Colin York

Personal information
- Full name: Colin York
- Born: 1904 Yass, New South Wales, Australia
- Died: 1973 (aged 68–69)

Playing information
- Position: Prop, Second-row
Representative
| Years | Team | Pld | T | G | FG | P |
| 1928–30 | New South Wales | 6 | 1 | 0 | 0 | 3 |
| 1928 | Australia | 2 | 0 | 0 | 0 | 0 |
- As of 31 Aug 2021

= Colin York =

Australian rugby league footballer

Colin 'Yic' York (1904-1973) was an Australian rugby league footballer who played in the 1920s and 1930s. He played for Yass between 1923 and 1926, spent a season with Queanbeyan in 1927 before returning to Yass in 1928 to 1930. He was born in Yass, New South Wales. York primarily played as a prop-forward representing Australia in two test matches against Great Britain. York later played with Morpeth in the Newcastle coalfields competition and captain coached Nowra. He later moved to Sydney and became a committee man for the Canterbury RLFC.

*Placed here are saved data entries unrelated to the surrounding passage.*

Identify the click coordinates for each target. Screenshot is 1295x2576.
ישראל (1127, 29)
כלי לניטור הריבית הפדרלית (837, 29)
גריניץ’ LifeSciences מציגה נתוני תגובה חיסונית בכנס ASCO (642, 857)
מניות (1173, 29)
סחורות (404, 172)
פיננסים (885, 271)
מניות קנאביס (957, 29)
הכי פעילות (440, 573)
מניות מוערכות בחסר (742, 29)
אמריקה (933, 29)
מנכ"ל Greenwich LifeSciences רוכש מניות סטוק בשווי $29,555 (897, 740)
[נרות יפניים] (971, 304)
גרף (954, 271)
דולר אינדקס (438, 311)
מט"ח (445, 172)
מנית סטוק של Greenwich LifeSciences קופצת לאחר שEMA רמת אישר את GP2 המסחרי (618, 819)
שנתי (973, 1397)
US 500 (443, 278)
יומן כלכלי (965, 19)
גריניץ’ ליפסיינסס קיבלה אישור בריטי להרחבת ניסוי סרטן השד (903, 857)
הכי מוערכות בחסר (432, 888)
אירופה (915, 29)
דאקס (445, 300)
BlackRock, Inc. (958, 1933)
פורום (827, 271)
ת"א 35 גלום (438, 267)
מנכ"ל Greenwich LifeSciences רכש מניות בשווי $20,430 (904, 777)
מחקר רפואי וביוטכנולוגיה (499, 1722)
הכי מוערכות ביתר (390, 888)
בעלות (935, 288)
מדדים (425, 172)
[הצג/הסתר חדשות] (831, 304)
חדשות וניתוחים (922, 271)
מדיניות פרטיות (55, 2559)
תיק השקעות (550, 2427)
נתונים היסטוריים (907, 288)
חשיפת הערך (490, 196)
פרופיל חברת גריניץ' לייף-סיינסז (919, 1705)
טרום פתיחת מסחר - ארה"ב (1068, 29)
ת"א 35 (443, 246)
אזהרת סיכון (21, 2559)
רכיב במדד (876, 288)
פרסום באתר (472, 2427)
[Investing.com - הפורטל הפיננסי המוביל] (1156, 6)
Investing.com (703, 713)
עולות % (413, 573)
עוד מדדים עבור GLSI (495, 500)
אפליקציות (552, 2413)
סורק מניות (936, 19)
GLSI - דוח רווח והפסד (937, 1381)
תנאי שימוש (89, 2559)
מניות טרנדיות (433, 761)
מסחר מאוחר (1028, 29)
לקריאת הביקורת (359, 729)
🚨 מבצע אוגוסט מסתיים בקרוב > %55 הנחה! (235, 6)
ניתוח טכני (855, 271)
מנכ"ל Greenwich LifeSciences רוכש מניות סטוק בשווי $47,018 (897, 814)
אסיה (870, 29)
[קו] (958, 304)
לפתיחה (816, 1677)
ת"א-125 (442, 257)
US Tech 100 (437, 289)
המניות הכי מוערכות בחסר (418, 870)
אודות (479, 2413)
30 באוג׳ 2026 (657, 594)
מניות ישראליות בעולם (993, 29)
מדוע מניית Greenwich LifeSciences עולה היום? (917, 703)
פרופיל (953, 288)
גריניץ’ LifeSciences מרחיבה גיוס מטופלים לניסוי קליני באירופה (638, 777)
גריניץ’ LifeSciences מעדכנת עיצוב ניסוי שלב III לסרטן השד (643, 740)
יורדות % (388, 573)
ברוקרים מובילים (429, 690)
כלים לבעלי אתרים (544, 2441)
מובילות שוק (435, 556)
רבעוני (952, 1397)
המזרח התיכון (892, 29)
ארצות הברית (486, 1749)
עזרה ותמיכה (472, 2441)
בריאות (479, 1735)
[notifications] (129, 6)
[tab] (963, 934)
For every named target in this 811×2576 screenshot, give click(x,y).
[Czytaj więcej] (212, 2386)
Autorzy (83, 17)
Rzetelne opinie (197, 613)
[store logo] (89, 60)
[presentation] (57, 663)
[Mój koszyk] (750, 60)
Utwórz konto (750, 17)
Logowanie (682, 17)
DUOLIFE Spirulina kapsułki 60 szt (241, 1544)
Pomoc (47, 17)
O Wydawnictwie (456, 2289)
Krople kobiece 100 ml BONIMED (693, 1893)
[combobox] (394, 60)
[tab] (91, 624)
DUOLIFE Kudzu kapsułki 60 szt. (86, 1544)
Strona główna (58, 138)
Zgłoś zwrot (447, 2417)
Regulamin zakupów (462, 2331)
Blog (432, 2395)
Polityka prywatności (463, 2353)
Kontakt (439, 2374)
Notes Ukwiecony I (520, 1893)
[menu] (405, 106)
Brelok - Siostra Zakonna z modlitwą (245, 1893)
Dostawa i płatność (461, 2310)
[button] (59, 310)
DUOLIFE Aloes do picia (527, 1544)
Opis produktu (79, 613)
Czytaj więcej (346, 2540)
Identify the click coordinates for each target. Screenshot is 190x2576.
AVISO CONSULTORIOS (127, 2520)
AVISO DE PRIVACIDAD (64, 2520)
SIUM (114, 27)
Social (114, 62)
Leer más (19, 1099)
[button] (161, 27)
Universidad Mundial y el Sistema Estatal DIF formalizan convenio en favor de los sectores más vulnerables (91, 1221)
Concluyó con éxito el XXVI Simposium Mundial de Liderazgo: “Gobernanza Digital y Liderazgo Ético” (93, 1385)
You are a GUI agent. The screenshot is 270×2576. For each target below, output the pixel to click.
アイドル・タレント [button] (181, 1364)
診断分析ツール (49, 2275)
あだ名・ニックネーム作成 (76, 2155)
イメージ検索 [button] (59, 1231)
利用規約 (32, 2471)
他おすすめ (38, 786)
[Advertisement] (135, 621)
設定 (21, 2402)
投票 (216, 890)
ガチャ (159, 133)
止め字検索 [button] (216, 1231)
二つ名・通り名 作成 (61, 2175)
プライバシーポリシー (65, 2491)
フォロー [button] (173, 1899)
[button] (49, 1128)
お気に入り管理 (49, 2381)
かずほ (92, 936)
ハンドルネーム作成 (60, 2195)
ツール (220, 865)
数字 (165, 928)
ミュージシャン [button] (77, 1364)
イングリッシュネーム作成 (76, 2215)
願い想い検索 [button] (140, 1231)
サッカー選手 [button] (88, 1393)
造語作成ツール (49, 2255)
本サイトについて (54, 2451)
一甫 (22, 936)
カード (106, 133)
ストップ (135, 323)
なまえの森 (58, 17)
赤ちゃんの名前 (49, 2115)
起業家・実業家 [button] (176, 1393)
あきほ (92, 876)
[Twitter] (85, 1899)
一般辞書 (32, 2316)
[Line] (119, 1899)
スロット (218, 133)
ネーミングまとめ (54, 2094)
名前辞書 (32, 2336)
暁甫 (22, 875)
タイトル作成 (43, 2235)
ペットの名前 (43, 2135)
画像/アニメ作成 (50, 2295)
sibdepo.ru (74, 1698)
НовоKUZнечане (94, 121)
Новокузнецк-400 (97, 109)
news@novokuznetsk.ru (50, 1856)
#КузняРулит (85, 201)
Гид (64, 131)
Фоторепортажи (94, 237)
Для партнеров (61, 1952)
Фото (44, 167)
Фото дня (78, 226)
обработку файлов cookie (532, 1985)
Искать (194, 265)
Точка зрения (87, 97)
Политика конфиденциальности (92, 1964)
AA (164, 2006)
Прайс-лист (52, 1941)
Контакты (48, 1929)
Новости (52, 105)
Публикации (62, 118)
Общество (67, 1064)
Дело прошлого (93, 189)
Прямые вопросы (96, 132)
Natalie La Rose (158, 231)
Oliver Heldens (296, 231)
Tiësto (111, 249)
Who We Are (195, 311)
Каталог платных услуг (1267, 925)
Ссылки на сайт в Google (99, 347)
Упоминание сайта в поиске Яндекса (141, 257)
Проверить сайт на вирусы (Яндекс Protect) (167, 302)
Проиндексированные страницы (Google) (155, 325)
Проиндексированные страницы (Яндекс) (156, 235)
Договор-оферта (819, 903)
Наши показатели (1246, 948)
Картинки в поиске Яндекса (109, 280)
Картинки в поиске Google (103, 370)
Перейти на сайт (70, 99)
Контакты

In 1928 York was selected to play for Southern Districts (which at the time represented the Riverina region). This team competed in the Country Carnival in May, which included a match against Eastern Suburbs on May 5. York then represented Combined Country against Combined City on Wednesday, May 9. He was selected and played for New South Wales in matches against Queensland on May 12 and 19. York again played for New South Wales against the touring Great Britain team on June 2. York was selected and played for Australia in the First Test in Brisbane. Despite several changes to the Australian team after a narrow loss, York was retained for the Second Test in Sydney on July 14.

York continued to represent New South Wales in 1929 and 1930. In all, York played twice for Australia and six times for NSW.